WASHINGTON — Federal agents took down an alleged Medicare fraud scheme Friday that exploited seniors’ curiosity about genetic medicine by enticing them to get their cheeks swabbed for unneeded DNA tests. Medicare was billed about $2 billion.
Dubbed “Operation Double Helix,” the crackdown targeted telemarketing companies, doctors, and labs, in a joint effort by the FBI, U.S. attorneys’ offices, and the Health and Human Services inspector general. More than 30 people were charged around the country.
The alleged scam flourished at a time when many people are getting DNA tests to trace back their family heritage.
Fraudsters preyed on people’s fears of harboring genetic markers for diseases such as cancer. However, genetic testing is not routinely used to screen for cancer.
“A decade ago, it would have given Medicare beneficiaries pause if someone wanted to get a swab from their cheek of their saliva,” said Shimon Richmond, who heads the inspector general’s investigative division. “Today people know and recognize what (genetic testing) is, and they think ‘I can get that done, and I can get it done for free and find out if I have health issues that I need to address.'”
It’s a bad decision, said Richmond. Not only does it put the patient’s Medicare ID in the hands of fraudsters who can then keep reselling it for illicit purposes, but it can potentially compromise unique details of an individual’s make-up.
Another downside: Medicare might deny future coverage for genetic testing when it’s really needed, since the patient’s record would show such an analysis was already done. Patients should only have genetic testing if their own doctor orders it, officials said.
The alleged scam worked like this: Officials said a telemarketing or in-person “recruiter” would convince a Medicare enrollee to take a genetic test, assuring them that the program would pay the full cost. The patient would provide their Medicare information. A doctor in league with the fraudsters would approve the test, and collect a kickback from the recruiter company. A lab participating in the scheme would run the test, bill Medicare, and share payments collected from the government with the recruiter.
Bills to Medicare connected with the scheme typically ranged from $7,000 to $12,000, Richmond said, with some much higher. In many cases the patient never got a report back, or the results provided were incomprehensible. Medicare paid out hundreds of millions of dollars before authorities detected the fraud and moved in.
There was no single organization behind the fraud and Friday’s operation went after several regional networks.
Medicare enrollee Linda Morris of Parker City, Ind., said she was roped in at a conference on aging well.
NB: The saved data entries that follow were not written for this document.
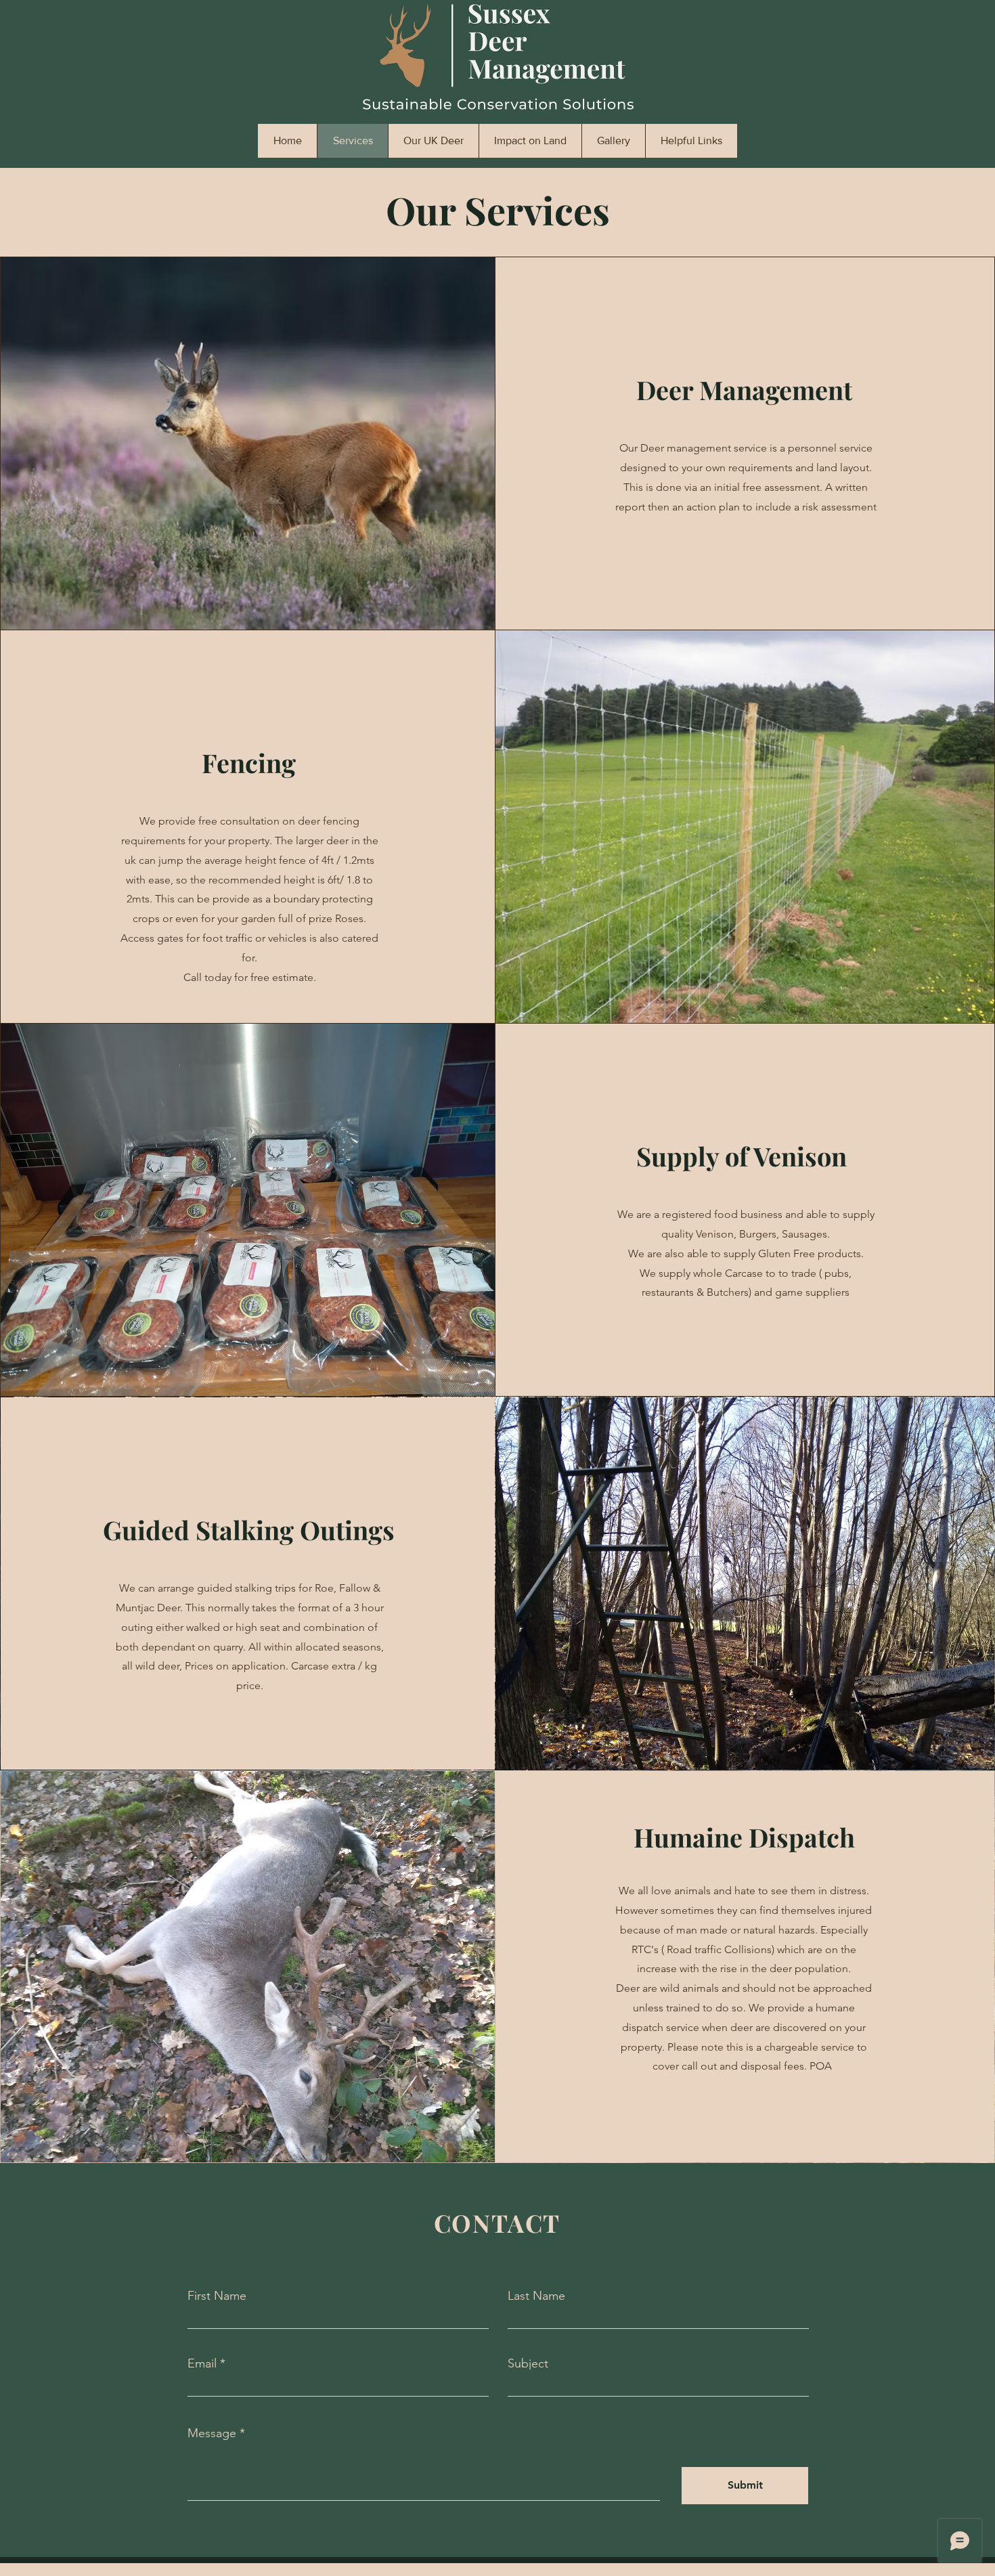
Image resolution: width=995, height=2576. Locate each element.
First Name (216, 2296)
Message (211, 2433)
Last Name (536, 2296)
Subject (528, 2363)
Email (202, 2363)
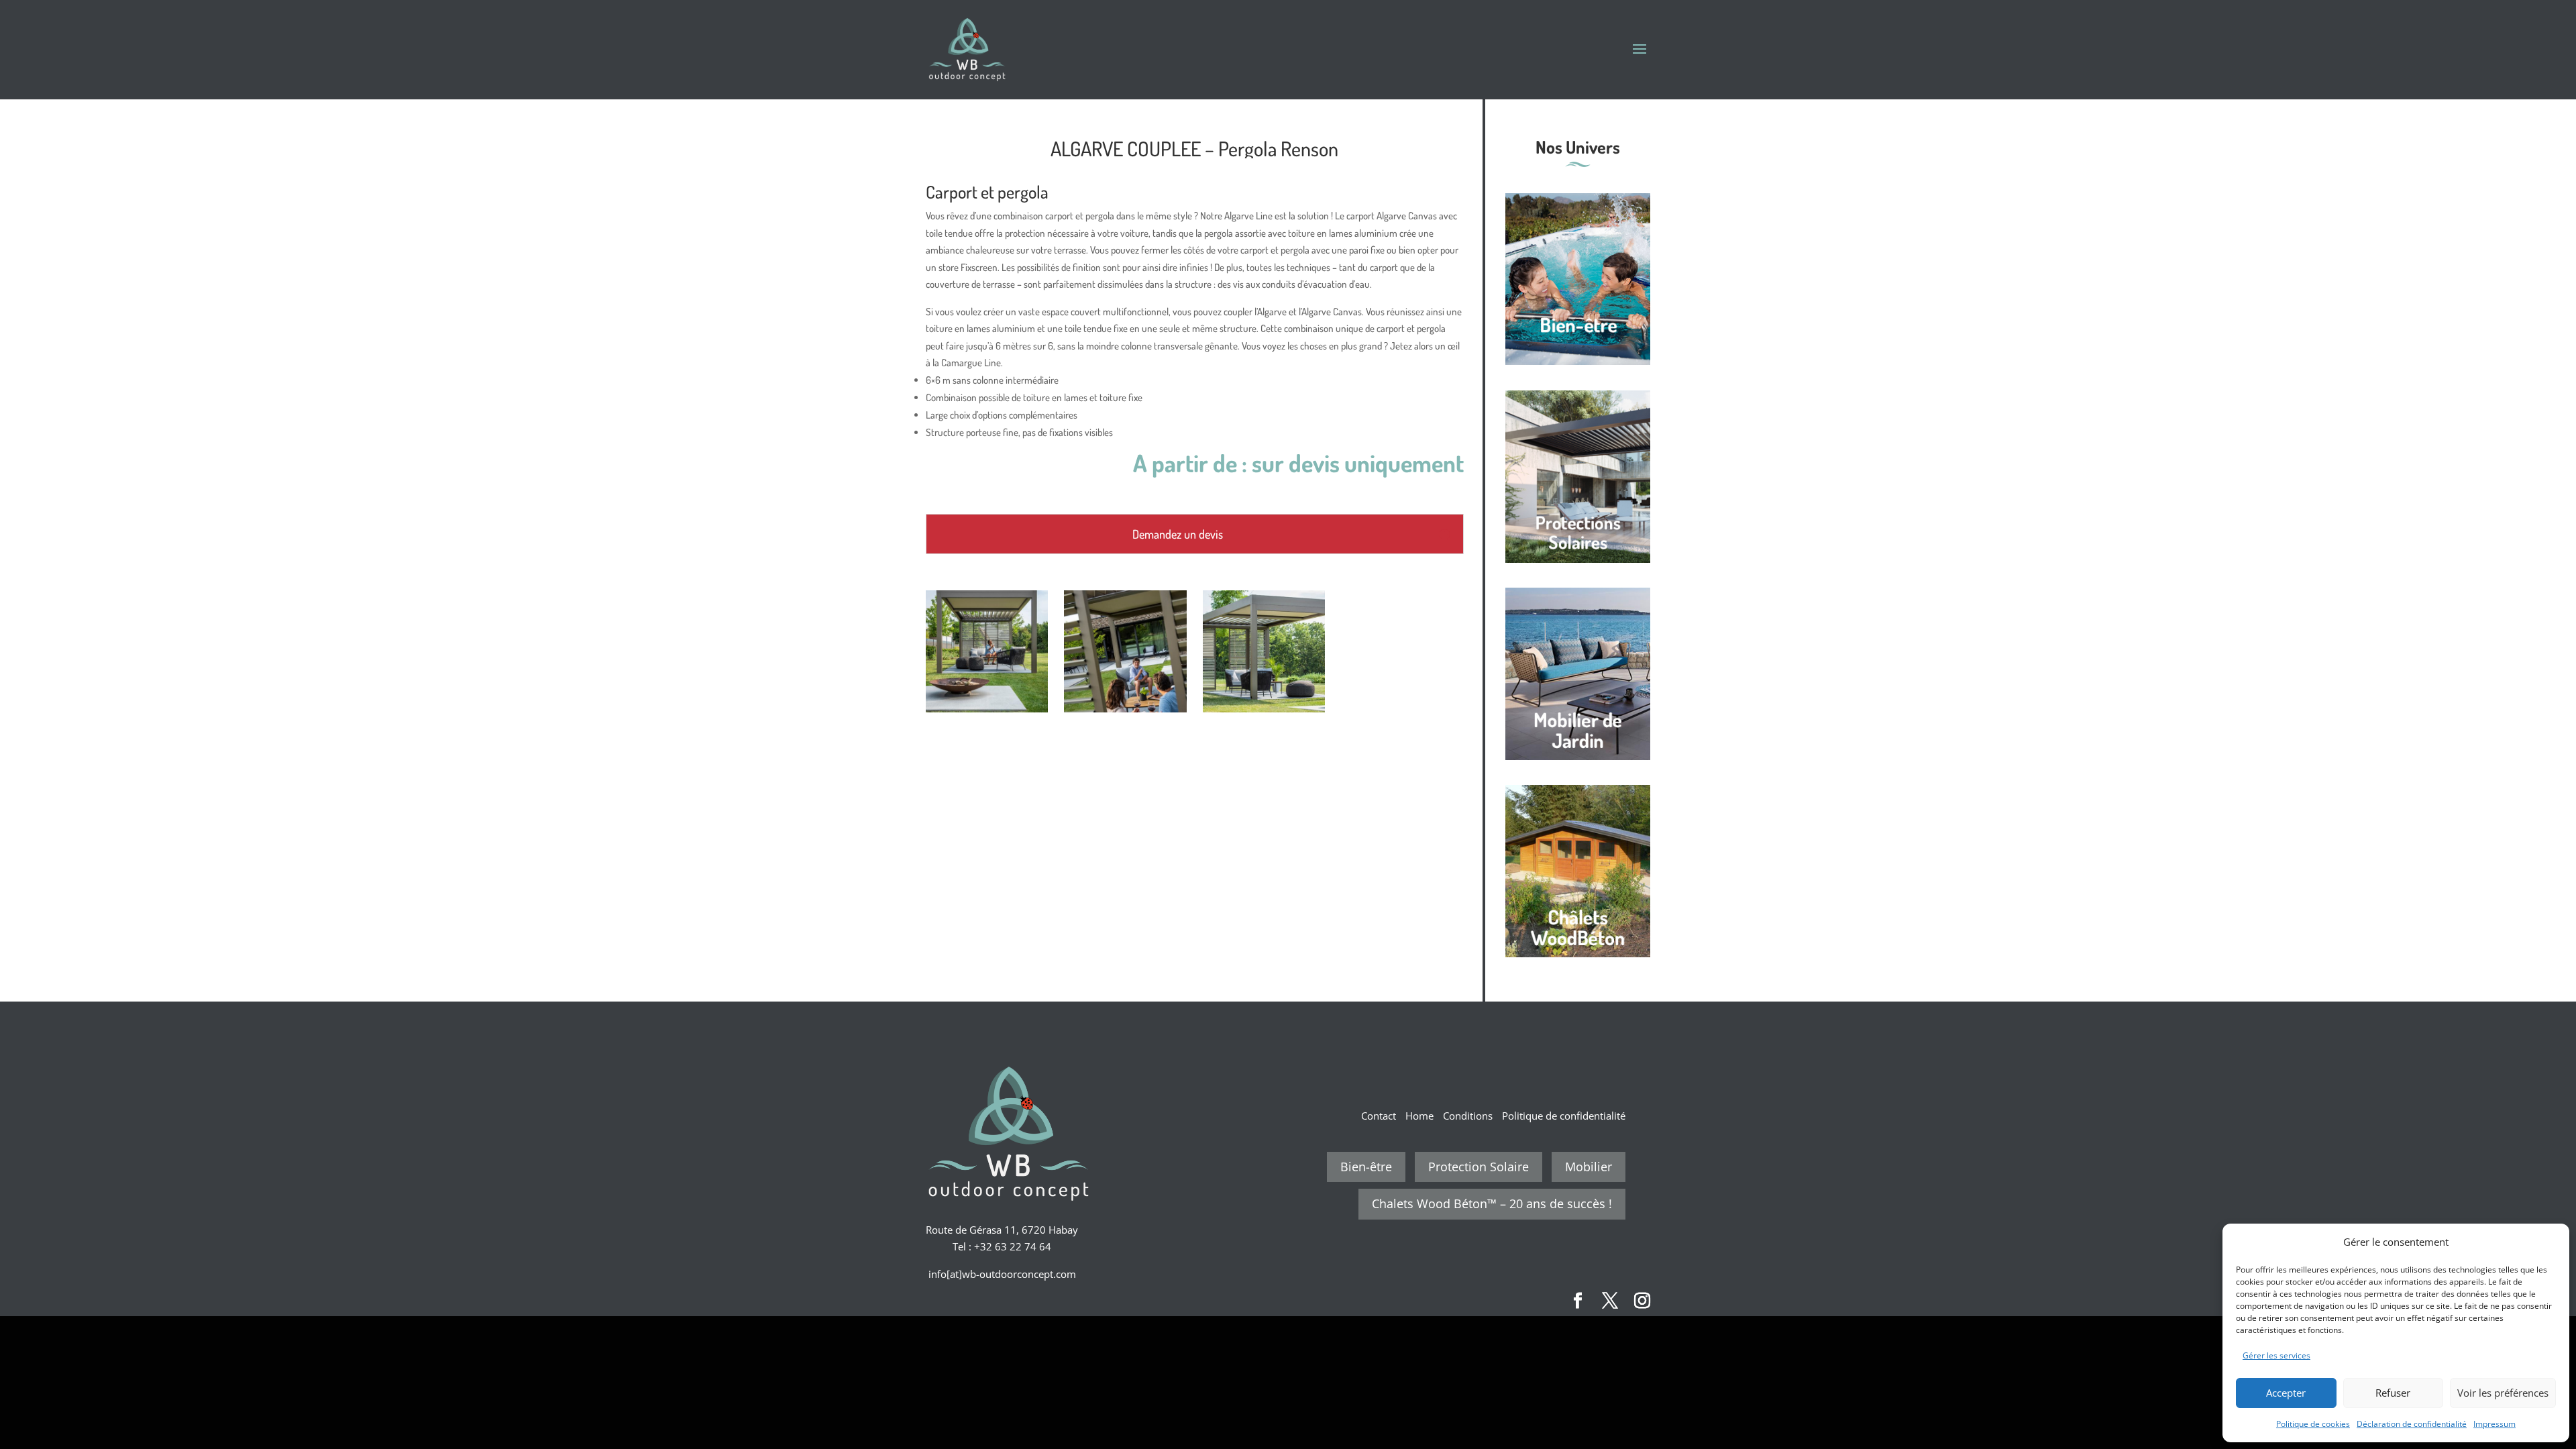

The retired high school math and journalism teacher got her cheek swabbed by one of the many health vendors at the event.
“Their ploy was, ‘Get a mouth swab and we can analyze how well your system synthesizes the drugs you are taking,'” she said. “It never crossed my mind there was anything wrong with this.”
Then her Medicare statements started coming in, showing charges as high as $33,000. The program paid almost $10,000.
Morris said she was never billed, and was never sent results. When she looked up the address for the test vendor it was “a house on a back road.”
“I feel stupid, and in the meantime, I’m furious,” Morris said. Health fairs, church events, and senior centers are like magnets for the fraudsters, officials said.
Dennie Krivokapich of Farmington, N.M., said he almost sent in his cheek swab following a telemarketing pitch. The retired accountant is a three-time cancer survivor and concerned about his future risk. The company sent him a kit, but the paperwork that came with it made him suspicious.
“The physician who requested it was not my physician,” said Krivokapich. The marketing company kept calling him, until he blocked the number.
Government-backed anti-fraud organizations known as the Senior Medicare Patrol have been trying to spread the word about genetic testing scams. Retired federal investigator Jennifer Trussell, a consultant to the groups, said fear of cancer is the scam artists’ most effective tool. “These are bad actors trying to take advantage of good medicine,” she said.
Fraud against government health care programs is a pervasive problem that costs taxpayers tens of billions of dollars a year. The true extent is unknown.
Experts say part of the problem is that Medicare is required to pay medical bills promptly, which means money often goes out before potential frauds get flagged. Investigators call that “pay and chase.”
In recent years, Medicare has tried to adapt techniques used by credit card companies to head off fraud. Law enforcement coordination has grown, with strike forces of federal prosecutors and agents, along with state counterparts, specializing in health care investigations.